Calcio, oggi si fa la storia: possibile introduzione della moviola


La riunione odierna dell’International Board, in programma a Cardiff, potrebbe segnare la storica introduzione della moviola in campo

– di Luigi Polce –

Oggi si vota l'introduzione della moviola in campo, che si chiamerà "video assistenza" (ph. corrieredellosport)

Oggi si vota l’introduzione della moviola in campo, che si chiamerà “video assistenza” (ph. corrieredellosport)

5 marzo 2016: apparentemente un sabato come altri, che potrebbe però essere ricordato e raccontato in futuro negli annali del calcio.

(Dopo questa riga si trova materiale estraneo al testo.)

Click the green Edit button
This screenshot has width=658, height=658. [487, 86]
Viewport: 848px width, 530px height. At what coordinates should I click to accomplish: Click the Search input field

Oggi infatti l’International Football Association Board, da sempre custode delle regole del calcio, si riunirà a Cardiff per discutere di alcune modifiche che potrebbero cambiare in maniera strutturale lo sport più amato al mondo, prima fra tutte la storica introduzione della moviola in campo. Si chiamerà “video assistenza” e sarà l’arbitro (mai le due squadre) a poterne richiedere l’utilizzo, in quattro precise circostanze: espulsioni dirette, scambi di identità, gol dubbio e assegnazione di un penalty. Chiaro che lo svolgimento della partita deve restare fluido e privo di interruzioni troppo lunghe, che andrebbero così ad incidere sul ritmo della contesa e dunque, di riflesso, sullo spettacolo offerto al pubblico: per questo motivo, appare difficile un’estensione della moviola ai casi di gol in fuorigioco, situazione che andrebbe solo ad innescare una polemica senza fine. Per l’introduzione della video assistenza serve ovviamente la maggioranza (6) dei voti dei componenti dell’Ifab, il quale conta 4 membri della Fifa e altri 4 delle federazioni inglese, scozzese, gallese e nordirlandese. Sarà presente il neo eletto presidente della Fifa Gianni Infantino, molto propenso alla svolta in senso tecnologico del calcio: “Siamo nel 2016 e non possiamo più chiudere gli occhi. La tecnologia è un argomento da analizzare in modo molto serio”. Anche per questa ragione, è stato ufficializzato l‘esordio della Goal-line technology (già introdotta in serie A con ottimi risultati) nelle coppe europee, in occasione della finale di Europa League (18 maggio, Basilea) e Champions League (28 maggio, Milano).

Oltre alla moviola intanto, a Cardiff si discuterà anche di altre variazioni ad un regolamento apparso in diversi punti ormai vecchio e bisognoso di nuova linfa. Per quanto riguarda i falli di mano ad esempio, non ci saranno più le discussioni legate alla volontarietà e il giallo automatico, che scatterà solo in caso di interruzione di una azione pericolosa. Novità anche per i calciatori infortunati dopo un fallo da ammonizione o espulsione, che potranno essere curati direttamente in campo (senza la necessità di uscire dal rettangolo di gioco), se la durata delle cure non si prolungherà oltre il minuto. Si va poi verso l’introduzione di una quarta sostituzione nei tempi supplementari e l’abolizione della tripla sanzione rigore+espulsione+squalifica in caso di falli non violenti, come spesso accade ai portieri. Infine si parlerà anche di un’eventuale espulsione a tempo, di 10 minuti, per chi simula, protesta o comunque tiene un comportamento antisportivo. La patata bollente passa nelle mani dell’Ifab, che oggi emetterà la decisione. Per un calcio che cambia e vuole stare al passo coi tempi.